Before I explain how my final exploit works, I'd like to discuss a technique
which I tried to use at first and which worked in the JS shell but not in Firefox.
I'm not quite sure why it didn't work in Firefox but if you figure it out, let
me know! :)

When researching previous writeups for Firefox challenges I came across [this analysis](https://bruce30262.github.io/Learning-browser-exploitation-via-33C3-CTF-feuerfuchs-challenge/)
of Saelo's [Feuerfuchs](https://github.com/saelo/feuerfuchs) challenge from 33c3.
As it turns out, Firefox does not have full RELRO on Linux (!), so the GOT is
writable. Moreover, the implementation of `TypedArray.prototype.copyWithin(0, x)`
calls `memmove` with the address of the TypedArray's data buffer as the first
argument. In this situation, getting code execution is as simple as overwriting
the GOT entry of `memmove` with the address of `system`, putting our command
in a Uint8Array and calling `copyWithin(0, 1)` on it. Getting the address of
libc and the address of the GOT is trivial with arbitrary read/write: the
TypedArray's `slots_` and `elements_`, which we can leak with `oob`, point to
static objects. Unfortunately for us for some reason even though the GOT of
`libxul.so` (the library that contains the JS engine in Firefox) is writable,
the pointer to `memmove` is not in the GOT. It's in some other section that is
read-only, and the PLT stub for `memmove` gets the address from that section.
I spent a lot of time debugging this and trying to make it work but eventually
had to give up and search for another strategy. Such is life.

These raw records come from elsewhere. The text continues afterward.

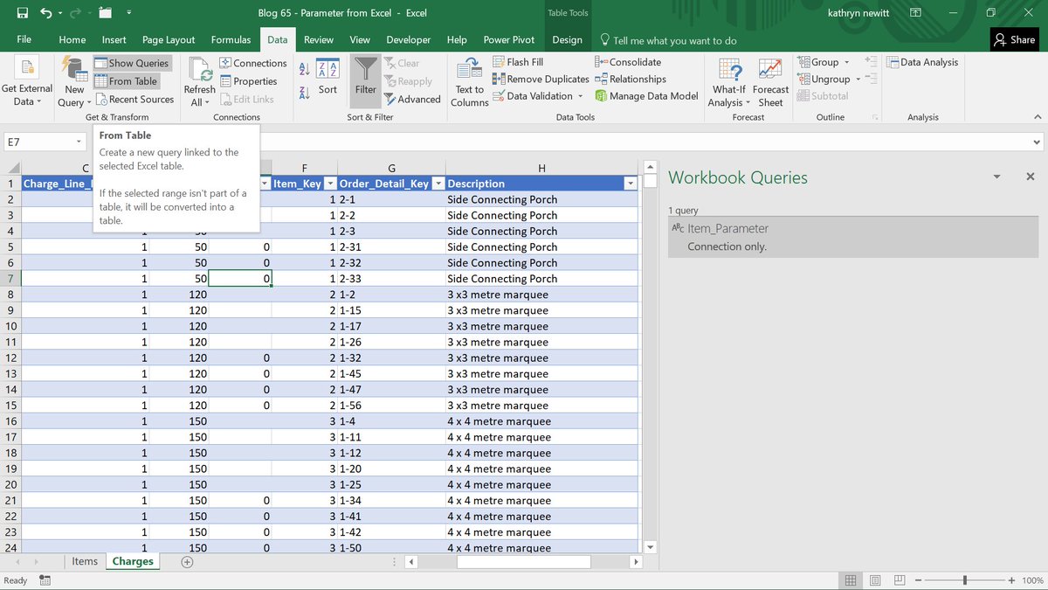
Task: Open the Item_Key column filter dropdown
Action: pos(330,184)
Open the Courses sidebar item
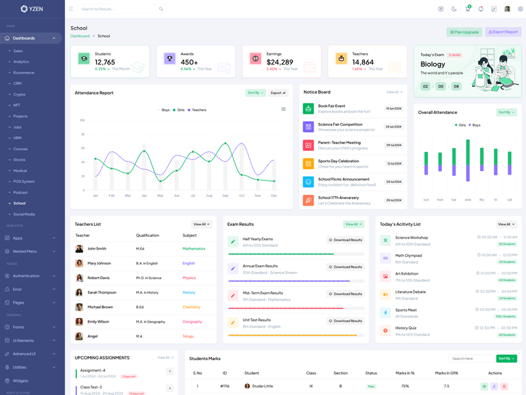 tap(20, 149)
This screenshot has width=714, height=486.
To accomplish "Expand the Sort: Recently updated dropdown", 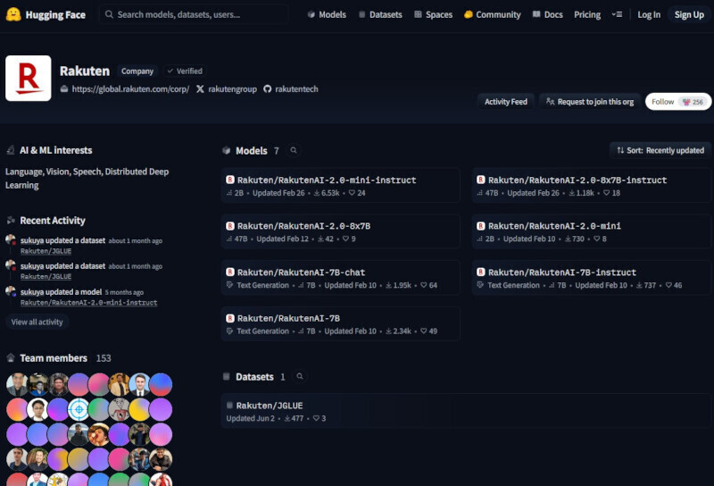I will coord(660,150).
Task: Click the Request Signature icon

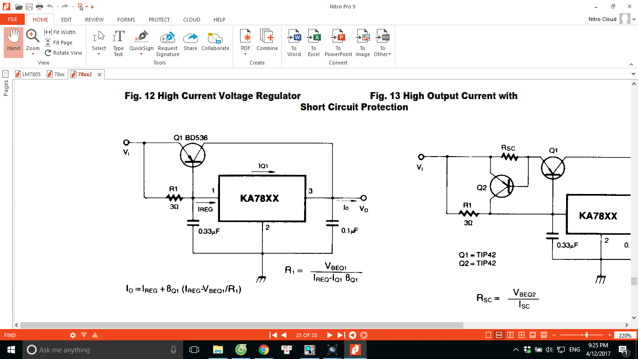Action: [x=167, y=43]
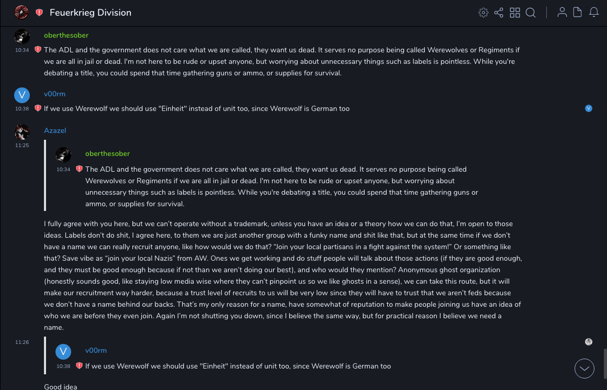Click the room avatar in the header
The image size is (607, 390).
[21, 12]
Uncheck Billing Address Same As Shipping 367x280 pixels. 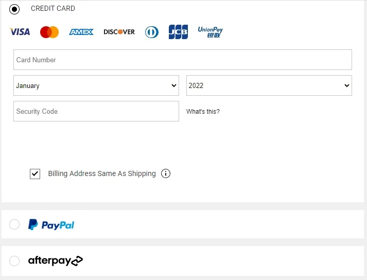(x=35, y=174)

### Code Execution, Take 2

Another common technique to turn arbitrary read/write into code execution in a
JavaScript engine is to find and overwrite some executable code. On modern OSes
a memory region is normally either writable or executable, but not both at the
same time to prevent code injection attacks. However the JavaScript engines used
in modern browsers make heavy use of JIT compilation and flipping page
permissions is relatively expensive. So expensive that sometimes browser authors
would rather have memory that is both writable and executable at the same time
than pay the performance cost. This is notably the case with
[WebAssembly in Chrome](https://news.ycombinator.com/item?id=18812449), which
is a [well-known](https://abiondo.me/2019/01/02/exploiting-math-expm1-v8/#code-execution)
way to get RWX memory in the renderer process. Unfortunately, it seems that
there is no such easy bypass in Firefox. Or at least I couldn't find one by
searching the internet, let me know if I missed something :) We are going to need
yet another approach.

### Code Execution, Take 3

At this point I went back to [0vercl0k's blog post](https://doar-e.github.io/blog/2018/11/19/introduction-to-spidermonkey-exploitation/),
which has a section on how to [get the JIT compiler to generate arbitrary gadgets for you](https://doar-e.github.io/blog/2018/11/19/introduction-to-spidermonkey-exploitation/#force-the-jit-of-arbitrary-gadgets-bring-your-own-gadgets).
Sounds promising! The idea is to encode some machine instructions in JavaScript
floating-point constants, then get the JIT to compile your function. The compiled
machine code will contain our constants (aka our gadgets) as immediates and we
can execute them by jumping into the middle of the immediate. Cool! I even found
[a blog post](https://vigneshsrao.github.io/posts/writeup/#injecting-shellcode)
that includes some Linux shellcode so I don't even have to write my own ;)
This shellcode reads a pointer from `[rcx]`, changes the protection of the page
containing that address to RWX, and jumps to it.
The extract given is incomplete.